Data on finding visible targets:

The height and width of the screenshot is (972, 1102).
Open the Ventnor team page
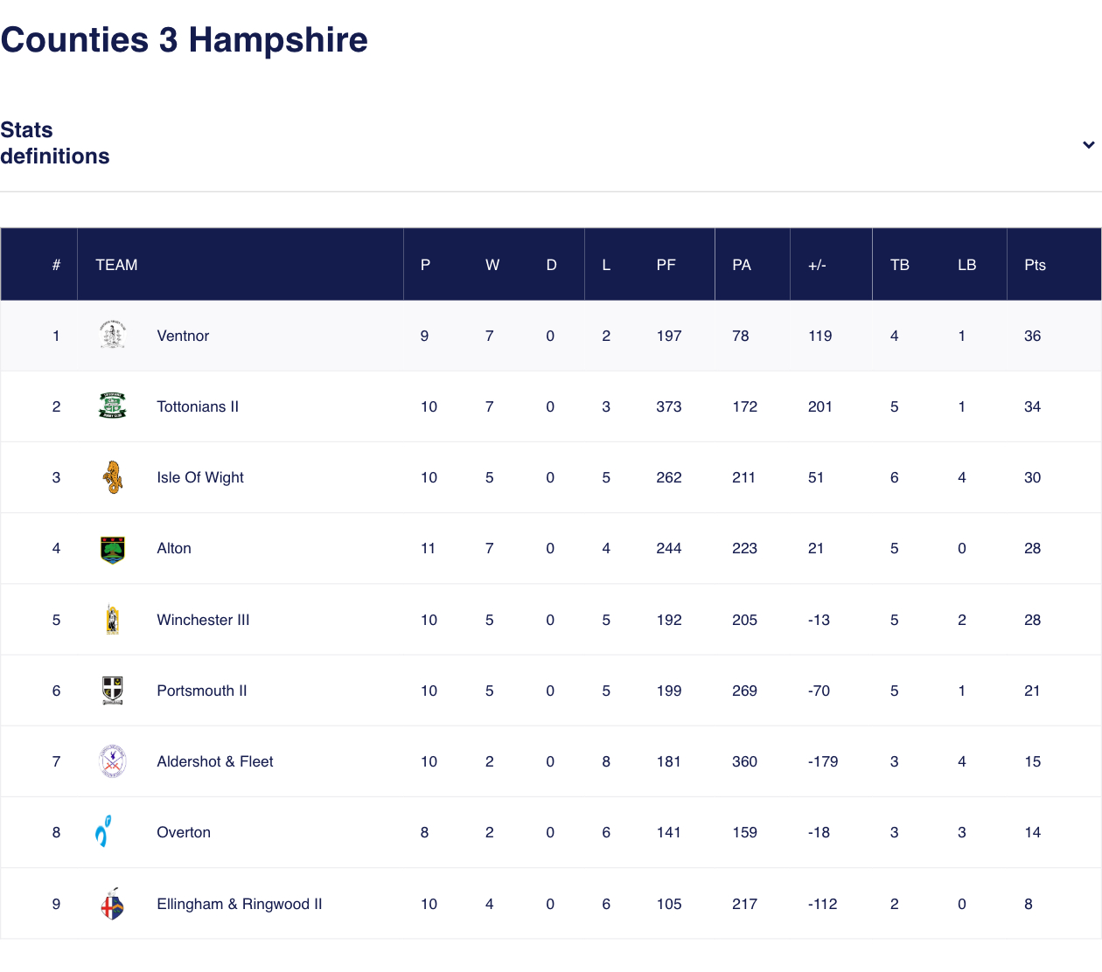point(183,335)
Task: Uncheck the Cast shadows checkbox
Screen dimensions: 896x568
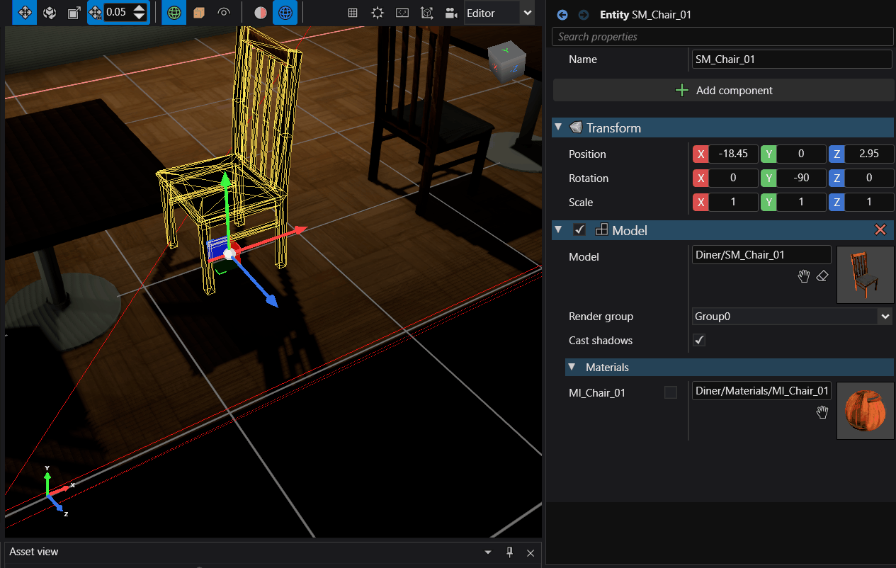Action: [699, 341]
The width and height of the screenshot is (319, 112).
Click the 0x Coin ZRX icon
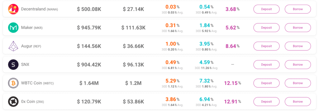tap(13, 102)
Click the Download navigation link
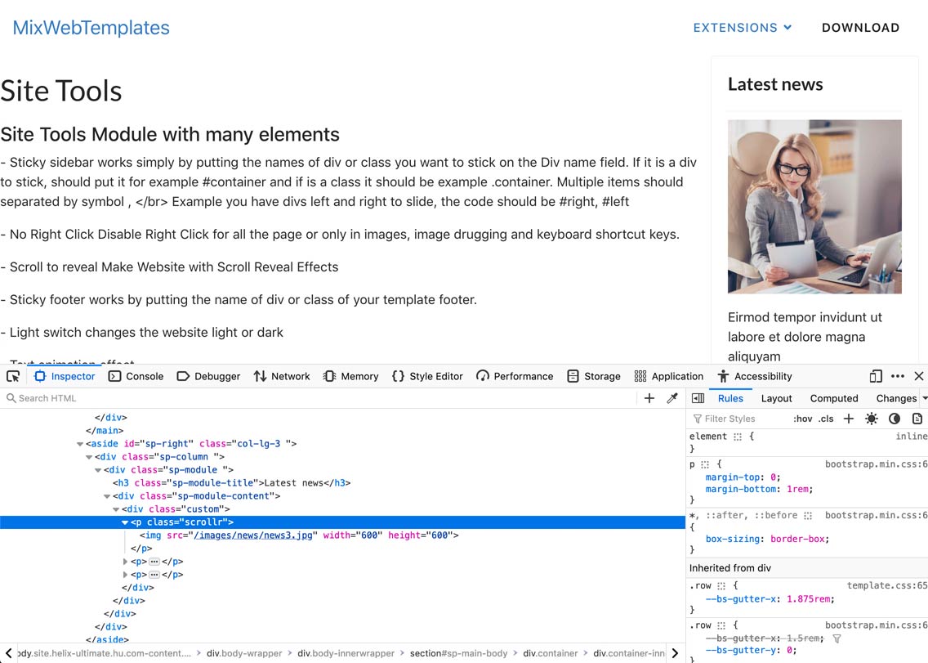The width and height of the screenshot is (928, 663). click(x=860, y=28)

==

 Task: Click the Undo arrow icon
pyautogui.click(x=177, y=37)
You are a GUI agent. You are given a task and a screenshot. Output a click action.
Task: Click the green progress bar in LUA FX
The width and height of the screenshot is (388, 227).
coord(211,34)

## Challenge
Repeat the material starting at the line that contains "The width and height of the screenshot is (319, 112)." and ending at the line that contains "The width and height of the screenshot is (928, 663).", both included. Leave the pictures out of your answer.

## Complete response
The width and height of the screenshot is (319, 112).
Click the 0x Coin ZRX icon
tap(13, 102)
Click the Download navigation link
The width and height of the screenshot is (928, 663). click(x=860, y=28)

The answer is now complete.